Солнце клонилось к закату, когда Мэри окликнула меня:
– Вон наша ферма, Джо!
Мэри видела ее впервые, и мне это место тоже вдруг показалось странно незнакомым, хотя я был тут уже несколько раз. За деревцами, что тянулись справа, на берегу ручья темнела группа казуарин – на фоне блеклой сухой травы и голубовато-серого кустарника, росшего на каменистом склоне горной гряды, эти деревья казались густо-зелеными. За ручьем (скорее, это была глубокая, узкая канава – русло, по которому после дождя цепочкой тянулись лужицы), на неширокой равнине, упирающейся в отрог хребта, стоял дом. Земля здесь была много лучше, чем в тех местах, где мы жили прежде, особенно по берегам ручья. Я ожидал, что в скором времени сюда ринутся мелкие фермеры. Несколько акров вокруг дома было расчищено и огорожено легкой изгородью в две слеги из расщепленных бревен или тонких молодых деревцев. Прежний хозяин оставил ферму из-за того, что тут умерла его жена.
Маленький продолговатый дом был сколочен из горбыля, а покрыл его прежний хозяин дранкой, которую нащепал в свободное время. Веранды не было, но после я ее пристроил. К задней стене дома примыкал большой сарай из горбыля и коры – больше, чем сам дом. Там помещались кухня, чуланчик для инструментов, упряжи и овса и запасная спальня, отгороженная корой и мешковиной. Пол был корявый, между досками зияли щели; впрочем, щели были повсюду, и на стенах тоже, хотя некоторые он залатал кусками жести, использовав старые бидоны из-под керосина; спальня в сарае была обита изнутри старыми мешками и оклеена газетами вместо обоев. Потолка не было вообще – ни матерчатого, ни какого другого, – и наверху виднелись круглые сосновые балки, доски и концы дранок. Но от потолка только еще жарче, а на чердаке гнездятся насекомые и пресмыкающиеся, а бывает, заползают и змеи. В «столовой» было одно маленькое настоящее окошко – из трех обрезков стекла и листа вощеной бумаги, – а остальные окна закрывались грубыми деревянными ставнями. Коровник и загон для телят выглядели вполне прилично. Вот, пожалуй, и все. Не было ни запруды, ни водоема (я потом вырыл водоем); возле одного угла дома стояла бочка для воды с рассохшимися обручами и щелями, зияющими между досок; по карнизу тянулся желоб, сбитый из жести. Года два вода с новой драночной крыши течет красная, словно вино, а с крыши из корья много лет текут бурые потоки. В засушливую пору фермер берет воду из бочки, которую зарывает в русло ручья, в самое глубокое место, и чем злее засуха, тем дальше ему приходится ездить за водой с бочкой на тележке, а если у него есть коровы, то гнать с собой и коров. В иных местах до воды приходится ехать шесть-семь, а то и десять миль.

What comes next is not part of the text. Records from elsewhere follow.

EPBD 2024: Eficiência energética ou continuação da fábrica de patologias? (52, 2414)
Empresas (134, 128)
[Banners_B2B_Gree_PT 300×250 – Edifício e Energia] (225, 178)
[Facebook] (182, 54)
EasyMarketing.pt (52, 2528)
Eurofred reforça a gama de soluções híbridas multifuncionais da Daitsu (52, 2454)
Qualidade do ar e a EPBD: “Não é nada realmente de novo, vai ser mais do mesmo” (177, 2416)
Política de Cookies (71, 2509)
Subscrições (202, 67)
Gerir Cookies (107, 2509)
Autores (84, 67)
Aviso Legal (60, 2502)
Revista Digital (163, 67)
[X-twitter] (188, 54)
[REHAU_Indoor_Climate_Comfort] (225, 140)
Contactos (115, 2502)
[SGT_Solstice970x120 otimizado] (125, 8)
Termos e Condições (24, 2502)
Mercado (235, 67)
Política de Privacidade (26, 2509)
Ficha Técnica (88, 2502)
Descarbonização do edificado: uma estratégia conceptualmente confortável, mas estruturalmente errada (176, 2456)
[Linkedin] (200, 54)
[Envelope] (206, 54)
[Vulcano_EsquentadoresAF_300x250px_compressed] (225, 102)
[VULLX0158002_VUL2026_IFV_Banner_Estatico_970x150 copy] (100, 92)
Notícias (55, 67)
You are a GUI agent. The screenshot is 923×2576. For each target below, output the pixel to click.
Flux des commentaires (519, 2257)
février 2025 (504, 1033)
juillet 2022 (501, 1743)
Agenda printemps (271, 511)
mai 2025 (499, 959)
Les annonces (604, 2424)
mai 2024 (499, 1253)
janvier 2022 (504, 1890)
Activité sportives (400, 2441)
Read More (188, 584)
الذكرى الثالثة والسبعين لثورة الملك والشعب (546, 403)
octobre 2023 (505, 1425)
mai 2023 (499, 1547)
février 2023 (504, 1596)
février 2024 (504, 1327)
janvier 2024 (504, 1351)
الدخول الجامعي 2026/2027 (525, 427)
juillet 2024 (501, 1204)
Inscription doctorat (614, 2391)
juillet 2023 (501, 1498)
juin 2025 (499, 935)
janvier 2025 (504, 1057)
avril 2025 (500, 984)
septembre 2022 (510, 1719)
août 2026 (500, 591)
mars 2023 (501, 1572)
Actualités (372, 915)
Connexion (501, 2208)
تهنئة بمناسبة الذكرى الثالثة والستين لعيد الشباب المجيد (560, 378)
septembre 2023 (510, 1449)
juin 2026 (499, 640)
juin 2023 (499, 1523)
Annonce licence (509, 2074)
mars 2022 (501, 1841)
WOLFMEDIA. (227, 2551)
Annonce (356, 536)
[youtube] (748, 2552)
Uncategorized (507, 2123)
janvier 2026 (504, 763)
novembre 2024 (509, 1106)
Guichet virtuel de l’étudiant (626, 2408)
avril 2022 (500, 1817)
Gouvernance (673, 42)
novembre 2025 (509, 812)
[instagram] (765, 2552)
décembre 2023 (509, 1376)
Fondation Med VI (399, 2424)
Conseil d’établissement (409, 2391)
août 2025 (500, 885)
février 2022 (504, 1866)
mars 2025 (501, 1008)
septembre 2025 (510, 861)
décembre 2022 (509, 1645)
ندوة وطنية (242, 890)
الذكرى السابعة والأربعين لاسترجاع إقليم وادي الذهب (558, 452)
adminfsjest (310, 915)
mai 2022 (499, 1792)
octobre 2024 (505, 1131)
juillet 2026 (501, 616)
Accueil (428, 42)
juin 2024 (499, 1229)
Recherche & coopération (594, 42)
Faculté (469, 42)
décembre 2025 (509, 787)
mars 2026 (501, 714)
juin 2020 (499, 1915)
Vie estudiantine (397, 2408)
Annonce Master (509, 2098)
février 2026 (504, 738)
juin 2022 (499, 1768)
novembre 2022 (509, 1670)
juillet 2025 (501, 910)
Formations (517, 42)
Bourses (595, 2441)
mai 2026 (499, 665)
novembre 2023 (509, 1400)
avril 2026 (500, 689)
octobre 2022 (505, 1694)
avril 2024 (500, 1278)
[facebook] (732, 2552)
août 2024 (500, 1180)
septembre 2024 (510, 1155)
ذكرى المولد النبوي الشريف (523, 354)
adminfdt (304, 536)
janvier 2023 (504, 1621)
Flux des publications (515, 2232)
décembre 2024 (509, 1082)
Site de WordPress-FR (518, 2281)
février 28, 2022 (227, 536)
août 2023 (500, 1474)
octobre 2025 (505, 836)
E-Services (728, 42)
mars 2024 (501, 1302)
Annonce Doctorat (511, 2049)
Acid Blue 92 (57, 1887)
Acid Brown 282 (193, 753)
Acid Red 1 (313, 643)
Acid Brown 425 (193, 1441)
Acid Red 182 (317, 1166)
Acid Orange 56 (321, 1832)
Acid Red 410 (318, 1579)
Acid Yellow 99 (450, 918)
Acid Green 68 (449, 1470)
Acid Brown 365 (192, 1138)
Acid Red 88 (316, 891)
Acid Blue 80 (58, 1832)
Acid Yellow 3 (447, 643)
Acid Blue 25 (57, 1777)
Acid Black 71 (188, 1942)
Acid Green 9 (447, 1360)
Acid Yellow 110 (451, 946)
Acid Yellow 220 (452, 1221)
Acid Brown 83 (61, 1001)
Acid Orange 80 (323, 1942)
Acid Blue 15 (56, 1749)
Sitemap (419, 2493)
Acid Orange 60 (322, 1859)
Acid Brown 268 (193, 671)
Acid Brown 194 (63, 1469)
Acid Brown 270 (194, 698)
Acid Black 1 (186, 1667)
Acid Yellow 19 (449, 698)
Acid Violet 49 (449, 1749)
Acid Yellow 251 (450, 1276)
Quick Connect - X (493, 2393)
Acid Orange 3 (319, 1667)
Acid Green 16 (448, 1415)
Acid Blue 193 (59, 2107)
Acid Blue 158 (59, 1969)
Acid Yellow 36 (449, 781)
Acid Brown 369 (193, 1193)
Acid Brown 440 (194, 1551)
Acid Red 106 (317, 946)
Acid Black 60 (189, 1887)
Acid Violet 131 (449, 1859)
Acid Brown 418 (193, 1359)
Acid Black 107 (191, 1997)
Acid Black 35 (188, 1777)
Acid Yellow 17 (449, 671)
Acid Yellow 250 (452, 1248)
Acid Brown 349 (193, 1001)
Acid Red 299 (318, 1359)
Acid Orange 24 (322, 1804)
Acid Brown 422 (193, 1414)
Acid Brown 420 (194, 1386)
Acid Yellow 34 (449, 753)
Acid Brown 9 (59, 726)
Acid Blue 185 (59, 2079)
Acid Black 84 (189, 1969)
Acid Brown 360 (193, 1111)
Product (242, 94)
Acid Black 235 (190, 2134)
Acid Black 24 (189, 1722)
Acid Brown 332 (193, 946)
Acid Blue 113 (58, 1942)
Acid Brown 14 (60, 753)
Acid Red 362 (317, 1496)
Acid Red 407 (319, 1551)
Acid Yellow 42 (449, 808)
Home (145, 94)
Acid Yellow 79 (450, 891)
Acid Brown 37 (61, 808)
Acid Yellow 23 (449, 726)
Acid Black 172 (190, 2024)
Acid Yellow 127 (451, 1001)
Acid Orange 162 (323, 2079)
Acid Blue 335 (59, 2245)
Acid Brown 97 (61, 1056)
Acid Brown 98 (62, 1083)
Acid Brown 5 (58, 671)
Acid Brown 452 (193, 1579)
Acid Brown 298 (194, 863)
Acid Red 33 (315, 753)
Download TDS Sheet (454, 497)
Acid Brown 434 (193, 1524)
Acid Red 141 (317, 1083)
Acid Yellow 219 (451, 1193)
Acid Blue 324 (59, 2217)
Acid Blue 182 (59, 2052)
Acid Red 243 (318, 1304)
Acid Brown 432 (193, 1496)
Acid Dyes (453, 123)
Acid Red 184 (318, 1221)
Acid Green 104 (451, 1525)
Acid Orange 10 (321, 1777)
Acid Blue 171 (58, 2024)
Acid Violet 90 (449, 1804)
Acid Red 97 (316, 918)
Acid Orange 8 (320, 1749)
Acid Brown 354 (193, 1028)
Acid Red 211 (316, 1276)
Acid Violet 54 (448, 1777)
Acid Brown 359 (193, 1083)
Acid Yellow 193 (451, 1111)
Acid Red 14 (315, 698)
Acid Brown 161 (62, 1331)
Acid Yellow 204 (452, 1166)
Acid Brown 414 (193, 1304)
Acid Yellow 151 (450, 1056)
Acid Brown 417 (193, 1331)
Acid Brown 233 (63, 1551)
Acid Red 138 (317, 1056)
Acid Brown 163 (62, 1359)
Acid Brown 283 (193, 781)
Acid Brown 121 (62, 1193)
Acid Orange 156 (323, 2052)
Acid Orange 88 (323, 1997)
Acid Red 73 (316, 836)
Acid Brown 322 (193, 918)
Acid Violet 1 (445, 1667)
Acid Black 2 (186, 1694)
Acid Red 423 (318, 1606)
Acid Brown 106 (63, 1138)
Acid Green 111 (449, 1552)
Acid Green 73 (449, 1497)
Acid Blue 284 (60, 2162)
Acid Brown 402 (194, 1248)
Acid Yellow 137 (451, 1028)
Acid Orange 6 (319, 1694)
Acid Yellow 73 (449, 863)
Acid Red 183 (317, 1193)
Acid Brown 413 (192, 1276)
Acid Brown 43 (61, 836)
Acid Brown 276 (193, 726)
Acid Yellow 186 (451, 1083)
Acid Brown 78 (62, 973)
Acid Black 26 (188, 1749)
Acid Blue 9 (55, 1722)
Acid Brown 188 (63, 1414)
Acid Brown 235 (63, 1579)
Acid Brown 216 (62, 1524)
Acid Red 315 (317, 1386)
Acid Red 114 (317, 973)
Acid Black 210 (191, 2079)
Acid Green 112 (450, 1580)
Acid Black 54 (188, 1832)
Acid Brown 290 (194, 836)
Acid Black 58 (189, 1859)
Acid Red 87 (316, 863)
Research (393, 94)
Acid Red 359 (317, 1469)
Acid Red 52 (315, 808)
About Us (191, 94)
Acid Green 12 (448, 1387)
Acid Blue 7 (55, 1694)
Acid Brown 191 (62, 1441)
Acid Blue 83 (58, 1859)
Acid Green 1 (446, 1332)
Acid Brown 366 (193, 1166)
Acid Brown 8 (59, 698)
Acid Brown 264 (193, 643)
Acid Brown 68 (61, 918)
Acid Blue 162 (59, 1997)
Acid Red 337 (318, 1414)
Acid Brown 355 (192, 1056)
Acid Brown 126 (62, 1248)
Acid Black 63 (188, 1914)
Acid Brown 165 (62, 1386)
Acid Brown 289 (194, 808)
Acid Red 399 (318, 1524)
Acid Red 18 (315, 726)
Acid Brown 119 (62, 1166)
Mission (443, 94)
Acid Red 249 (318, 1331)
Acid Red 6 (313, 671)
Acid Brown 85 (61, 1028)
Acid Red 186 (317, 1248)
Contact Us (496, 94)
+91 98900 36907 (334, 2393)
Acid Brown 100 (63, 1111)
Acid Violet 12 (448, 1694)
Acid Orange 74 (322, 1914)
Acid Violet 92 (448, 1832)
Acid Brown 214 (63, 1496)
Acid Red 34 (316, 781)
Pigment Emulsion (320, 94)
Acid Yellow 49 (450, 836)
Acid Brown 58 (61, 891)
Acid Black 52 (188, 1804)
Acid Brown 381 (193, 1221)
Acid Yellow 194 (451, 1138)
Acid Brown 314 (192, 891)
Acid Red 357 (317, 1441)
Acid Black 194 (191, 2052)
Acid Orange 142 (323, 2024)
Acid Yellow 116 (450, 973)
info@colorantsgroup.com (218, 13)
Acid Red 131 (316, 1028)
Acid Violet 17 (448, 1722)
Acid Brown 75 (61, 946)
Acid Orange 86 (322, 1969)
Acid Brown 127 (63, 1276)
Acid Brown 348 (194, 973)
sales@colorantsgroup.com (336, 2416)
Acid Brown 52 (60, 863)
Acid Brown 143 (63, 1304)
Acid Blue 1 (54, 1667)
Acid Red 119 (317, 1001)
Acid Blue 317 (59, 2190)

Джеймс, видимо, решил, что, кроме как подоить старую Пятнашку (бабушку нашего стада), загнать телят на ночь, затопить в кухне печь и подмести пол, его больше ни о чем не просили. Он помог мне распрячь и напоить лошадей, а затем начал перетаскивать в дом мебель. Джеймс не был лентяем, если только его не заставляли делать одно и то же в течение долгого времени, но мне не нравился его излишний практицизм и невозмутимость. Мы с Мэри сели на кухне пить чай. Здесь стояли гладко обструганный сверху дощатый стол, державшийся на четырех столбах, врытых в землю; трехногий табурет и чурбак да две скамьи, сделанные из половинок распиленного вдоль бревна, с закругленной стороны которого в пробуравленные дыры были вставлены толстые палки, служившие ножками. Пол земляной; очаг, футов восемь в ширину, обмазан глиной, а над ним укреплен почерневший шест, с которого свисали закопченные цепи с крюками из проволоки для котелков.
Мэри, видимо, не хотелось есть. Отвернувшись от меня, она пристроилась на трехногом табурете у очага, хотя было тепло. Мэри все еще была хорошенькая, только уж не та прежняя толстушка: она сильно похудела. У нее были большие темно-карие глаза, и когда Мэри волновалась или радовалась, они ярко блестели. Временами мне казалось, что в ее облике есть что-то немецкое, а нос у нее был явно аристократический, и когда она говорила, ноздри слегка вздрагивали. Во мне же не было ничего аристократического. Фигурой и походкой Мэри тоже походила на немку. Я иногда называл ее «Маленькой герцогиней». Упрямая морщинка на переносице говорила о волевом характере.
Мэри неподвижно сидела у очага, и вдруг я заметил, что подбородок у нее дрожит.
– В чем дело, Мэри?
Она совсем отвернулась от меня. Я устал, на душе у меня кошки скребли, и я разозлился.
– Ну, в чем дело, Мэри? – допытывался я. – Это мне надоело. Что еще не так? Ты добилась своего, так в чем же теперь дело?
– Ты прекрасно знаешь, Джо.
– Нет, не знаю.
Я очень хорошо знал. Она молчала.
– Послушай, Мэри, – сказал я, кладя руку ей на плечо, – перестань. Скажи мне, в чем дело?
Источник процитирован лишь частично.